#### To do
From the first record to the last, write out each one exactly.

[Saved data entries]

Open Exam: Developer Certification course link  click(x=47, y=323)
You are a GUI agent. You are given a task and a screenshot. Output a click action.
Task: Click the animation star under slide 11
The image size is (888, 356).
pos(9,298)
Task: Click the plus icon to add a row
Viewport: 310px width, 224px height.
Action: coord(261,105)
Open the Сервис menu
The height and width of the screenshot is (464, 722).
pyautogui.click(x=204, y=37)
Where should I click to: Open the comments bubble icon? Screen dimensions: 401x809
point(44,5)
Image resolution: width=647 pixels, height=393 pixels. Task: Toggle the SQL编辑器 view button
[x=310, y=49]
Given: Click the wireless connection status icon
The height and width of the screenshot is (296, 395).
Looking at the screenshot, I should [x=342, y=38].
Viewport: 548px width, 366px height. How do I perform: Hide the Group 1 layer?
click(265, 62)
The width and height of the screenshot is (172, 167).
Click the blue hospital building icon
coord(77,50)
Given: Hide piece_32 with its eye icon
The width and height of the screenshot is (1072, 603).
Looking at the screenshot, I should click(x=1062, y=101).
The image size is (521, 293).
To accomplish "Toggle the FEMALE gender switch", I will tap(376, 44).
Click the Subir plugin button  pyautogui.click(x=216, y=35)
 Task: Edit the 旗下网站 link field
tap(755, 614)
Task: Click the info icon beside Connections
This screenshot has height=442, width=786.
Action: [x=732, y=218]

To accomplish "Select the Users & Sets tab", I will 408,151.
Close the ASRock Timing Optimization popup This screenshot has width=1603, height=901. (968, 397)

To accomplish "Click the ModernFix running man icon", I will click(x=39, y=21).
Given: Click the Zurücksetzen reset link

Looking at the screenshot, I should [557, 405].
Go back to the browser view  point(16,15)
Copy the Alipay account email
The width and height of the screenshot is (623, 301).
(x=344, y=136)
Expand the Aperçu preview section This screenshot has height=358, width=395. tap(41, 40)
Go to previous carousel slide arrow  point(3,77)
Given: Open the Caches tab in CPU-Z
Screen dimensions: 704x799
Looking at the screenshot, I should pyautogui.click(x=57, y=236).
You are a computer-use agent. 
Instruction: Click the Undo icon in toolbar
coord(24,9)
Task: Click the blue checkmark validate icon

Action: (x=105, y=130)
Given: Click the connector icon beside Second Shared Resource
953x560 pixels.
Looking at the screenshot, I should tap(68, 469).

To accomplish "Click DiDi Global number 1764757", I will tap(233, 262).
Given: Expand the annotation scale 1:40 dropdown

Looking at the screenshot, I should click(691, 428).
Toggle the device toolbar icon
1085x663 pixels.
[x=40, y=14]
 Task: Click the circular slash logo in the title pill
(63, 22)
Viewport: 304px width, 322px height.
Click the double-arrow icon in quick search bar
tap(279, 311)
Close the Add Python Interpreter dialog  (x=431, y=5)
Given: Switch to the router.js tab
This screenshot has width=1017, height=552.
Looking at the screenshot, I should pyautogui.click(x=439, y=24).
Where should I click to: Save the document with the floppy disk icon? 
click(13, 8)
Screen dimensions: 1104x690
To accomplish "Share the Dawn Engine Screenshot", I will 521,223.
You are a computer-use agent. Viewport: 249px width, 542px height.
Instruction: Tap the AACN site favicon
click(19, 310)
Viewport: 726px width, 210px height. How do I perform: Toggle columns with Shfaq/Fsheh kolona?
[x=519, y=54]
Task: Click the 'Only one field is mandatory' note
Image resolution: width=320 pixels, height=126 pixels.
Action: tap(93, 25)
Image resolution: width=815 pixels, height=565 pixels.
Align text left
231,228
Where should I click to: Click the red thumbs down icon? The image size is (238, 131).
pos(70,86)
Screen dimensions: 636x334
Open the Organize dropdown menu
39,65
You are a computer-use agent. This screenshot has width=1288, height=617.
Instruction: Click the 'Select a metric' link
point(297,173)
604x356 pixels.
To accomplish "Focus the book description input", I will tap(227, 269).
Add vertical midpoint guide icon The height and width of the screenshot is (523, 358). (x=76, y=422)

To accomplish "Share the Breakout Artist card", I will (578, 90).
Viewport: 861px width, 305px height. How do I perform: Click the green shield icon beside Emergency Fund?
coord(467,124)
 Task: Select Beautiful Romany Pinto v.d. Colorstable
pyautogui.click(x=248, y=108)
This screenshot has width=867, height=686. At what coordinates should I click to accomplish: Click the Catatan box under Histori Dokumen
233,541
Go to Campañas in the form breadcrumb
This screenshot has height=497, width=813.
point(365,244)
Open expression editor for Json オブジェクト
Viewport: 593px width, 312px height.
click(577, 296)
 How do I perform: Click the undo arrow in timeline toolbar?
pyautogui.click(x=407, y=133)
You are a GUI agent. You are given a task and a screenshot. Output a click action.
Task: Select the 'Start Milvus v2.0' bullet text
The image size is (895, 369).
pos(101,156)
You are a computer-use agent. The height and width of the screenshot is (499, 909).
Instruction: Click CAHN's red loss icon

#### Exercise response
Open Exam: Developer Certification course link  click(x=47, y=323)
You are a GUI agent. You are given a task and a screenshot. Output a click action.
Task: Click the animation star under slide 11
The image size is (888, 356).
pos(9,298)
Task: Click the plus icon to add a row
Viewport: 310px width, 224px height.
Action: coord(261,105)
Open the Сервис menu
The height and width of the screenshot is (464, 722).
pyautogui.click(x=204, y=37)
Where should I click to: Open the comments bubble icon? Screen dimensions: 401x809
point(44,5)
Image resolution: width=647 pixels, height=393 pixels. Task: Toggle the SQL编辑器 view button
[x=310, y=49]
Given: Click the wireless connection status icon
The height and width of the screenshot is (296, 395).
Looking at the screenshot, I should [x=342, y=38].
Viewport: 548px width, 366px height. How do I perform: Hide the Group 1 layer?
click(265, 62)
The width and height of the screenshot is (172, 167).
Click the blue hospital building icon
coord(77,50)
Given: Hide piece_32 with its eye icon
The width and height of the screenshot is (1072, 603).
Looking at the screenshot, I should click(x=1062, y=101).
The image size is (521, 293).
To accomplish "Toggle the FEMALE gender switch", I will tap(376, 44).
Click the Subir plugin button  pyautogui.click(x=216, y=35)
 Task: Edit the 旗下网站 link field
tap(755, 614)
Task: Click the info icon beside Connections
This screenshot has height=442, width=786.
Action: [x=732, y=218]

To accomplish "Select the Users & Sets tab", I will 408,151.
Close the ASRock Timing Optimization popup This screenshot has width=1603, height=901. (968, 397)

To accomplish "Click the ModernFix running man icon", I will click(x=39, y=21).
Given: Click the Zurücksetzen reset link

Looking at the screenshot, I should [557, 405].
Go back to the browser view  point(16,15)
Copy the Alipay account email
The width and height of the screenshot is (623, 301).
(x=344, y=136)
Expand the Aperçu preview section This screenshot has height=358, width=395. tap(41, 40)
Go to previous carousel slide arrow  point(3,77)
Given: Open the Caches tab in CPU-Z
Screen dimensions: 704x799
Looking at the screenshot, I should pyautogui.click(x=57, y=236).
You are a computer-use agent. 
Instruction: Click the Undo icon in toolbar
coord(24,9)
Task: Click the blue checkmark validate icon

Action: (x=105, y=130)
Given: Click the connector icon beside Second Shared Resource
953x560 pixels.
Looking at the screenshot, I should tap(68, 469).

To accomplish "Click DiDi Global number 1764757", I will tap(233, 262).
Given: Expand the annotation scale 1:40 dropdown

Looking at the screenshot, I should click(691, 428).
Toggle the device toolbar icon
1085x663 pixels.
[x=40, y=14]
 Task: Click the circular slash logo in the title pill
(63, 22)
Viewport: 304px width, 322px height.
Click the double-arrow icon in quick search bar
tap(279, 311)
Close the Add Python Interpreter dialog  (x=431, y=5)
Given: Switch to the router.js tab
This screenshot has width=1017, height=552.
Looking at the screenshot, I should pyautogui.click(x=439, y=24).
Where should I click to: Save the document with the floppy disk icon? 
click(13, 8)
Screen dimensions: 1104x690
To accomplish "Share the Dawn Engine Screenshot", I will 521,223.
You are a computer-use agent. Viewport: 249px width, 542px height.
Instruction: Tap the AACN site favicon
click(19, 310)
Viewport: 726px width, 210px height. How do I perform: Toggle columns with Shfaq/Fsheh kolona?
[x=519, y=54]
Task: Click the 'Only one field is mandatory' note
Image resolution: width=320 pixels, height=126 pixels.
Action: tap(93, 25)
Image resolution: width=815 pixels, height=565 pixels.
Align text left
231,228
Where should I click to: Click the red thumbs down icon? The image size is (238, 131).
pos(70,86)
Screen dimensions: 636x334
Open the Organize dropdown menu
39,65
You are a computer-use agent. This screenshot has width=1288, height=617.
Instruction: Click the 'Select a metric' link
point(297,173)
604x356 pixels.
To accomplish "Focus the book description input", I will tap(227, 269).
Add vertical midpoint guide icon The height and width of the screenshot is (523, 358). (x=76, y=422)

To accomplish "Share the Breakout Artist card", I will (578, 90).
Viewport: 861px width, 305px height. How do I perform: Click the green shield icon beside Emergency Fund?
coord(467,124)
 Task: Select Beautiful Romany Pinto v.d. Colorstable
pyautogui.click(x=248, y=108)
This screenshot has width=867, height=686. At what coordinates should I click to accomplish: Click the Catatan box under Histori Dokumen
233,541
Go to Campañas in the form breadcrumb
This screenshot has height=497, width=813.
point(365,244)
Open expression editor for Json オブジェクト
Viewport: 593px width, 312px height.
click(577, 296)
 How do I perform: Click the undo arrow in timeline toolbar?
pyautogui.click(x=407, y=133)
You are a GUI agent. You are given a task and a screenshot. Output a click action.
Task: Select the 'Start Milvus v2.0' bullet text
The image size is (895, 369).
pos(101,156)
You are a computer-use agent. The height and width of the screenshot is (499, 909).
Instruction: Click CAHN's red loss icon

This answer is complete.